Medical devices by Medtronic found to have two nasty security bugs

• DHS issued an advisory regarding the vulnerabilities discovered in 20 products manufactured by Medtronic.
• These flaws could enable attackers to gain unauthorized access as well as help them tap into sensitive data.

Dublin-based medical device maker Medtronic was found having serious security flaws in its devices. According to a security advisory published by the Department of Homeland Security (DHS), 20 products made by Medtronic had vulnerabilities that could have compromised the functionality and have sensitive data scooped off by attackers. It was observed that these flaws resulted due to a faulty telemetry protocol present in these devices.

The big picture

• 20 Medtronic devices having the Conexus telemetry protocol was vulnerable with two security flaws. Devices included cardiac implants, defibrillators and monitoring systems.
• The flaws are designated as CVE-2019-6538 (Improper Access Control CWE-284) and CVE-2019-6540 (Cleartext Transmission of Sensitive Information CWE-319).
• The first vulnerability indicates that that the Conexus telemetry protocol lacked authentication, which could have allowed attackers to meddle with the telemetry communication and change memory on devices such as cardiac implants.
• The second vulnerability indicates that communication in Conexus did not have encryption. Attackers could intercept radio communication and capture sensitive data.
• Both vulnerabilities could have crippled the core functionality of all these devices.

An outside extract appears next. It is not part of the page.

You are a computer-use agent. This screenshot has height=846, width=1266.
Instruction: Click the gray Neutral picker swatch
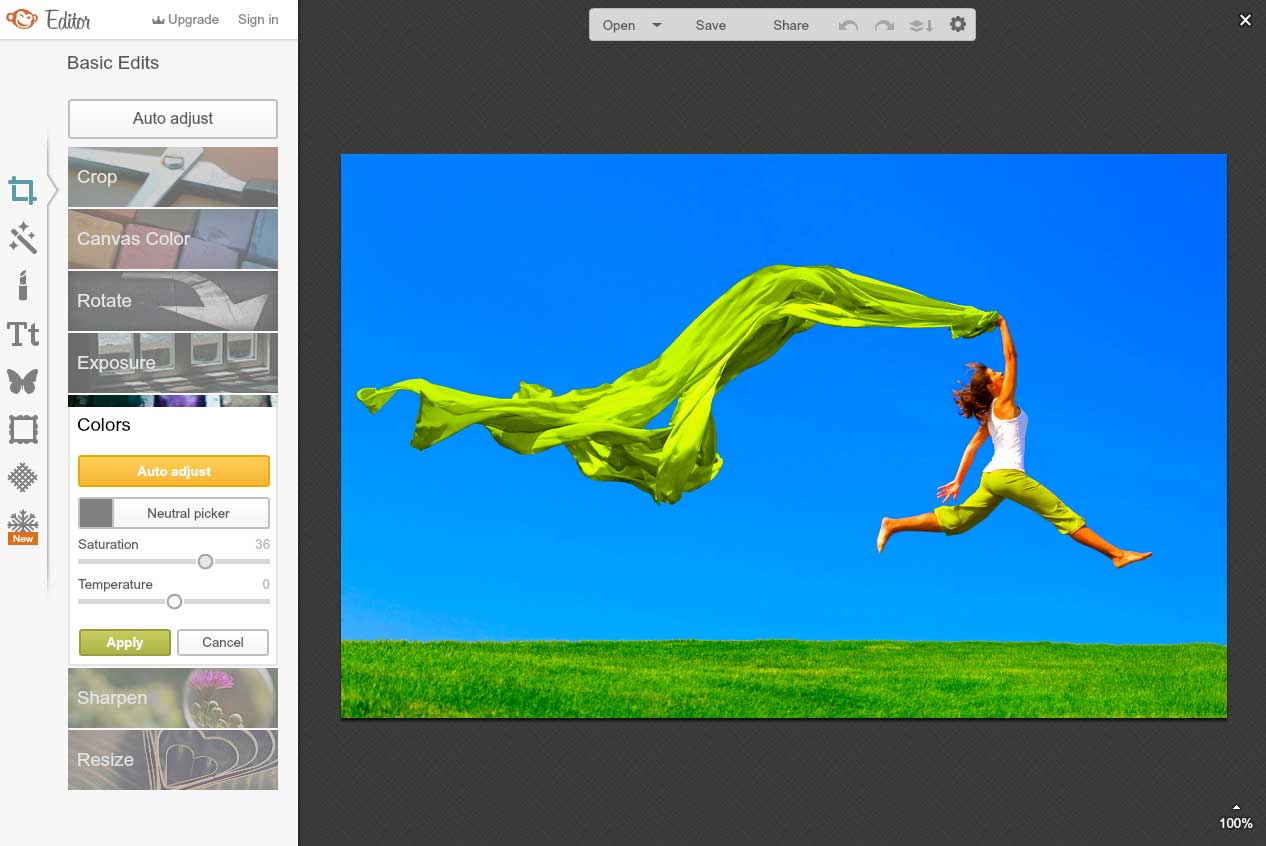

Why it matters - According to an article by StarTribune, it is estimated that around 750,000 defibrillators were affected by the two vulnerabilities. Despite these flaws being rated high (CVE-2019-6538 has a CVSS score of 9.3), doctors and experts believe that the chances of attacks on these devices are low.

Robert Kowal, VP - Medical Affairs and Chief Medical Officer at Medtronic, told StarTribune that attackers needed to have a profound knowledge of the devices to conduct attacks.

“No. 1, this would be very hard to exploit to create harm. No. 2, we know of no evidence that anyone’s ever done this. And 3, we are working closely with FDA as this whole cyber issue evolves to make sure we are not only handling this problem but we’re working on future devices to optimize security versus functionality,” stressed Kowal.